Corruption among officeholders has not been a serious problem in Iceland. It does occur in the form of politicians granting favors, and in some instances, paying for personal goods with public funds. Post-2006 regulations on political party support might also prevent any such problems in the future, as political parties were not previously required by law to disclose the sources of their funds. It is very rare that officeholders in Iceland are put on trial for corruption. In May 2007, however, shortly before the elections, it came to the media’s attention that the girlfriend of the son of Minister of Environmental Affairs Jónína Bjartmarz had been granted Icelandic citizenship on a fast track. The minister stated that she had had no knowledge of the matter, and remained in office. No legal process followed as a consequence of this issue.

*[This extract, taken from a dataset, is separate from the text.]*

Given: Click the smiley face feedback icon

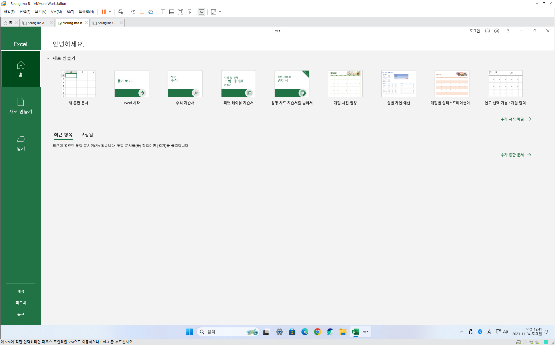Looking at the screenshot, I should coord(487,31).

The state has no policy specifically addressing corruption, under the premise that no such policy is necessary. By contrast, the Swedish government recently (2007) set up a new Corruption Unit to investigate private as well as official corruption. To be sure, Transparency International’s corruption perception indices for Iceland suggest that corruption – in the narrow sense of abusing public office for private gain through bribery – is largely absent. Yet while other, more subtle forms of corruption are harder to quantify, they almost surely exist. The collapse of the Icelandic banks in 2008 and the subsequent investigation by, inter alia, the parliament’s Special Investigation Commission (SIC), has brought to light the subservience of the government and state administration to the banks. This was expressed through weak restraints on their phenomenally rapid growth, as well as lax supervision during the pre-bust boom period. Moreover, it has come to light that three of the four main political parties, as well as individual politicians, accepted large donations from the banks and affiliated concerns. Public officials are not required to declare their assets or potential conflicts of interest. However, the SIC reported that of 63 members of parliament, 10 owed the failed banks €1 million or more each at the pre-crash exchange rate of the króna, with their personal debts ranging from €1 million to €40 million. The average debt of the 10 members of parliament, including the leader of the Independence Party, his deputy, and five other party comrades, was €9 million.
Many appointments to public office, in the courts as well as in the central bank, are politically motivated rather than based on merit – appointment corruption might thus be the right term for this persistent practice.
Special Investigation Commission (SIC) (2010),“Report of the Special Investigation Commission (SIC) ,” report delivered to Althingi, the Icelandic Parliament, on 12 April.